ORM (Object Relation Mapping) is the new automatic memory management. You wouldn’t want to go back to having manage pointers and allocate and de allocate memory. This is how we advance. The less unnecessary complexity the better. I think most languages and platforms will eventually have this built in. Rails provides Active Record which is based on a Martin Fowler pattern of the same name. Java has hibernate, cocoon and about a hundred other frameworks most of which have/are being replicated into the .Net space.
So if you have a decent database design you can really take advantage of the ORM to make your life so much easier. Of course queries can be optimized etc if you need them to be but all of this logic can be put into the Ruby (Java, .NET) language functions used to query the database. Things like order by, limit, sorting can also be specified.

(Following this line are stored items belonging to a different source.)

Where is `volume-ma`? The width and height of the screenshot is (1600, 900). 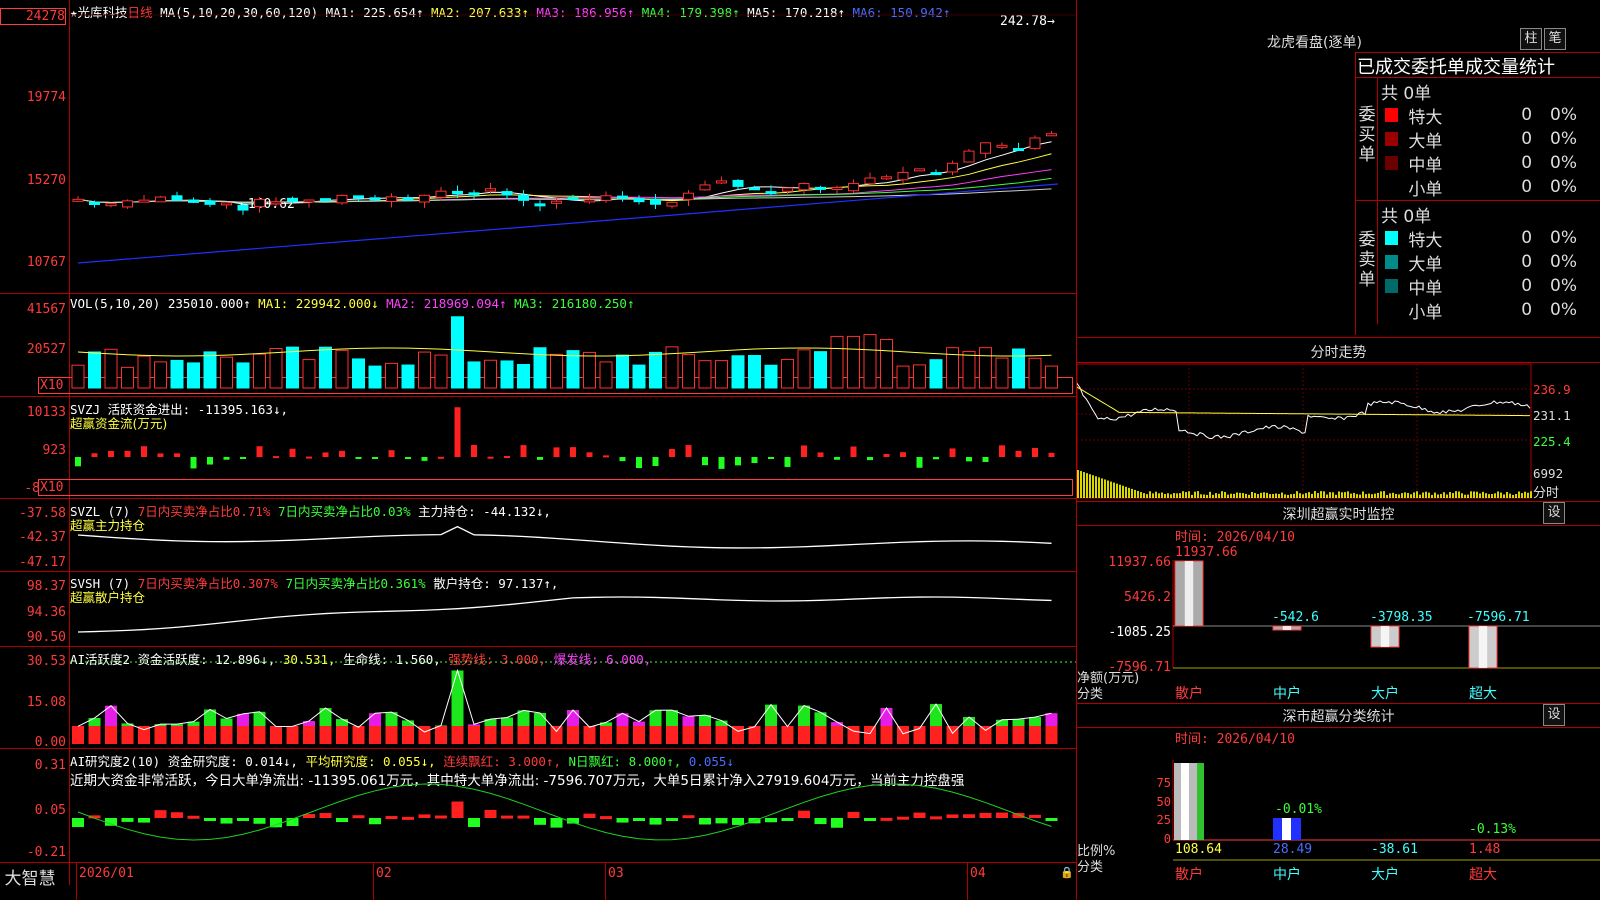
volume-ma is located at coordinates (564, 352).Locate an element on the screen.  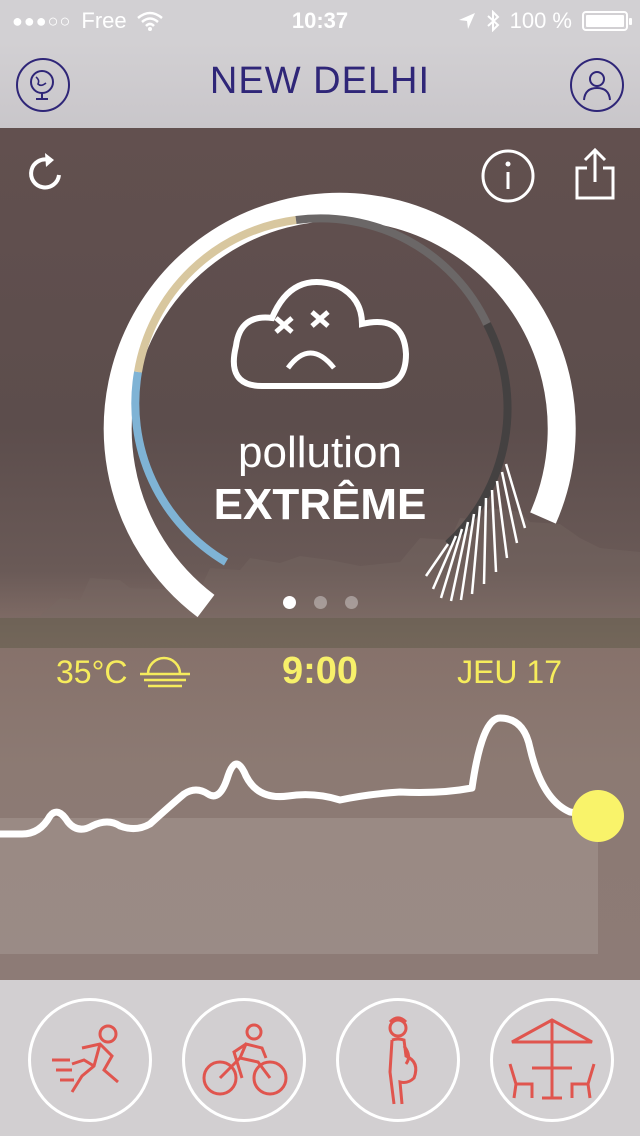
terrace-table-icon is located at coordinates (552, 1059).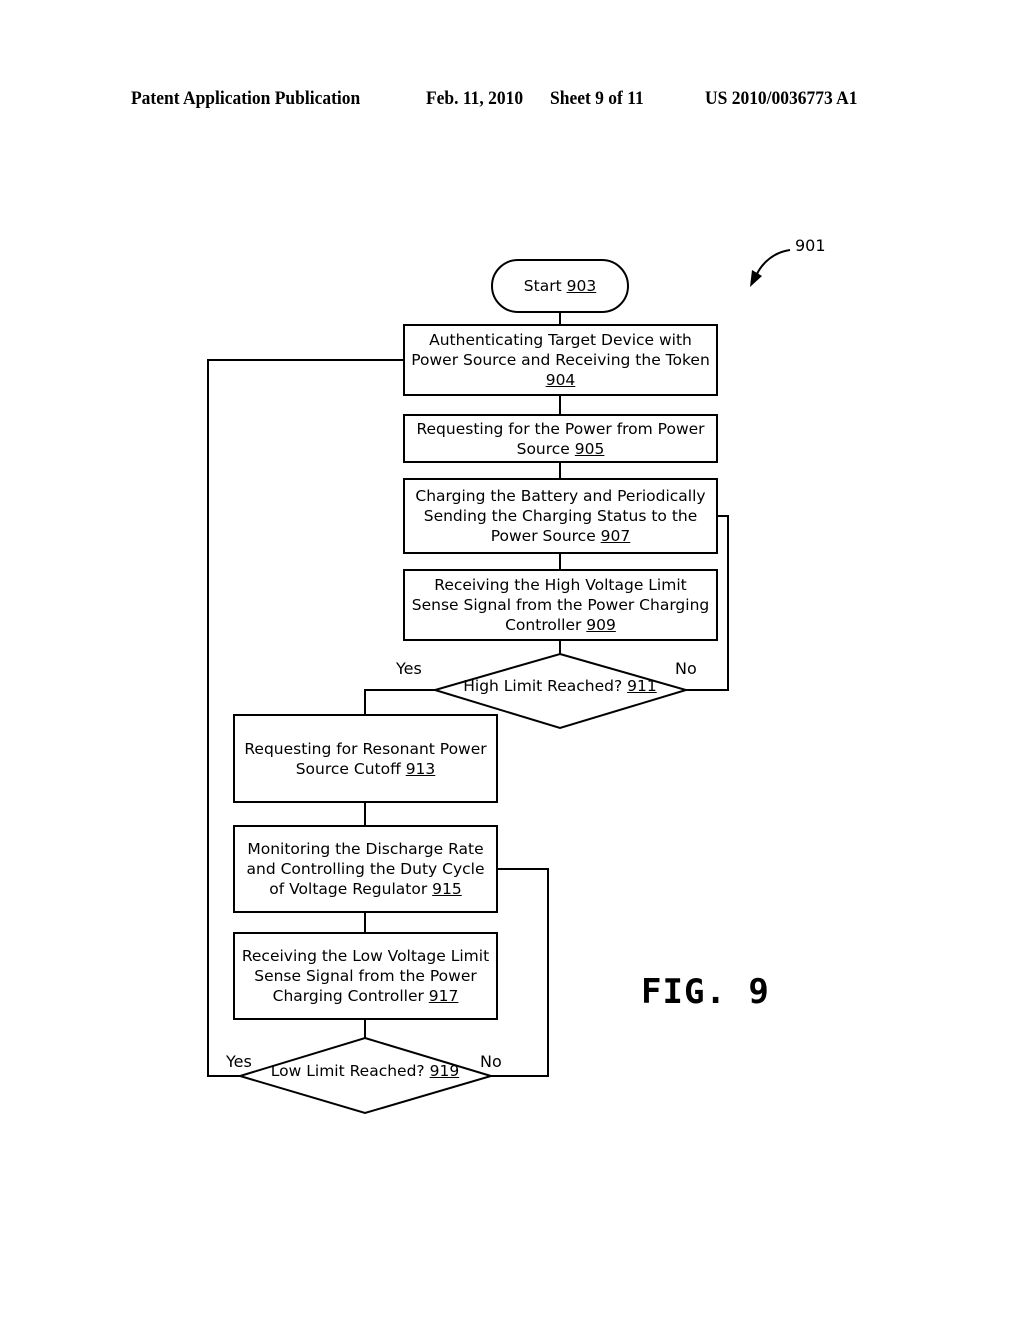  Describe the element at coordinates (590, 448) in the screenshot. I see `process-ref-905: 905` at that location.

The nice part is that the schema needs to make sense to be used. The id field is always called “id”. Foreign keys are always named with the tablename_id so it’s consistent. That’s the advantage of Rails, there’s so much organization built in and you always know where pieces of code are going to be, ie models, views, controllers, libraries, etc.
How many times have you opened someone’s project and had to hunt around trying to find what you are looking for.

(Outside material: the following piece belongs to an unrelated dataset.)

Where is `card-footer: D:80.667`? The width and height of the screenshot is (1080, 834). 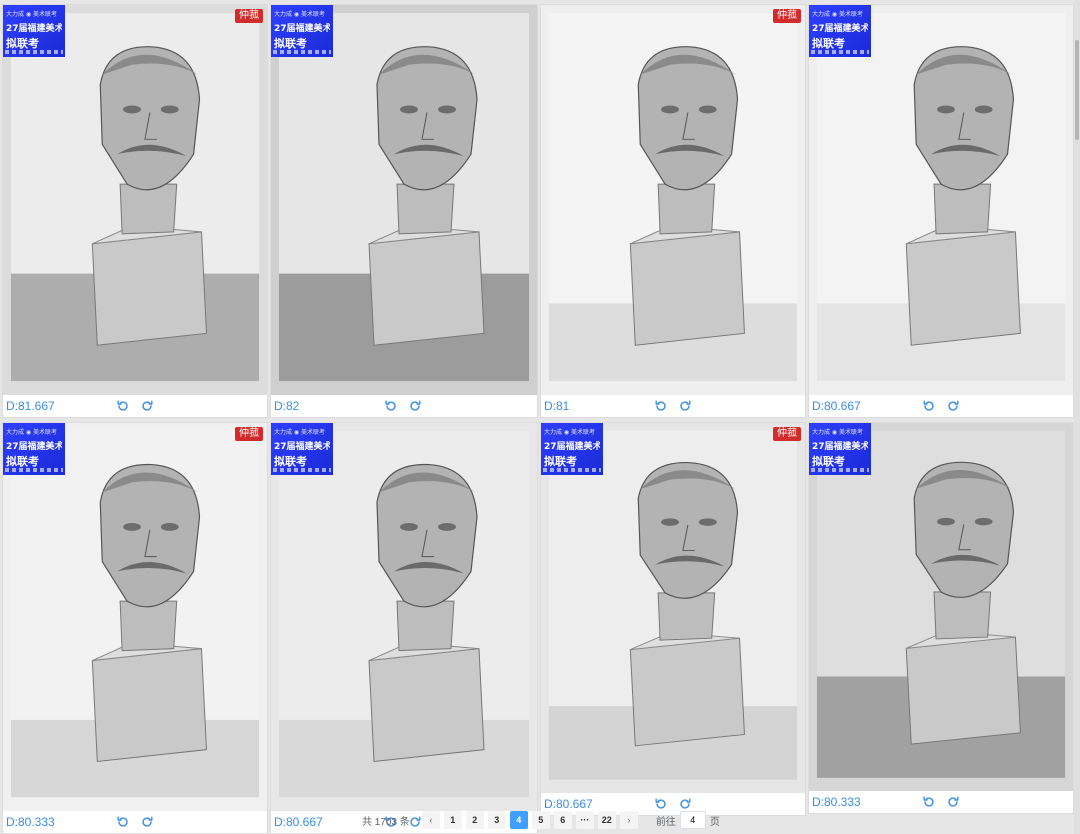 card-footer: D:80.667 is located at coordinates (941, 406).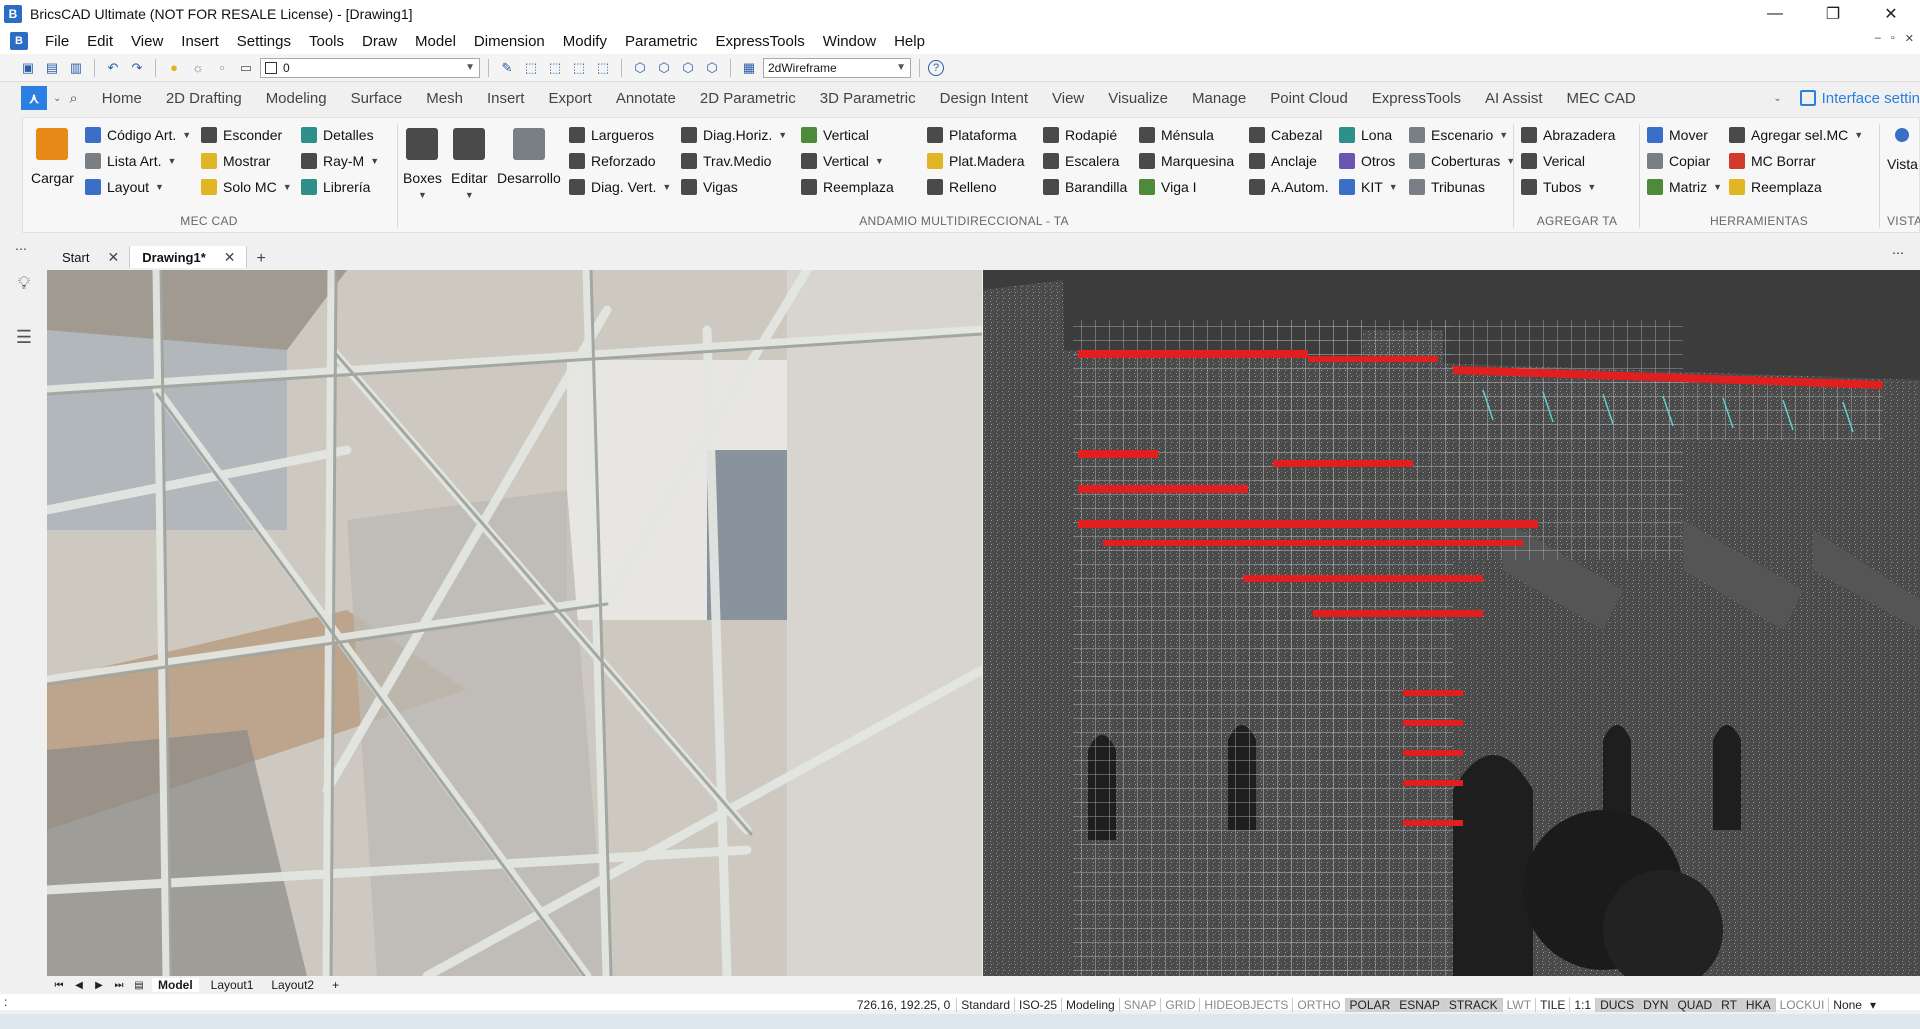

Why do we have 2 x 4’s? Wouldn’t it be great if each carpenter could choose the dimensions of lumber to use for each project? Why limit the choice?
The answer is obvious or should be and the same thing goes for software development. Microsoft has done a great disservice for developers by not mandating a coding standard which includes indentation and style along with project organization.
This is the only way we can continue to handle more complexity; we must delegate some of it to the computer and use standards.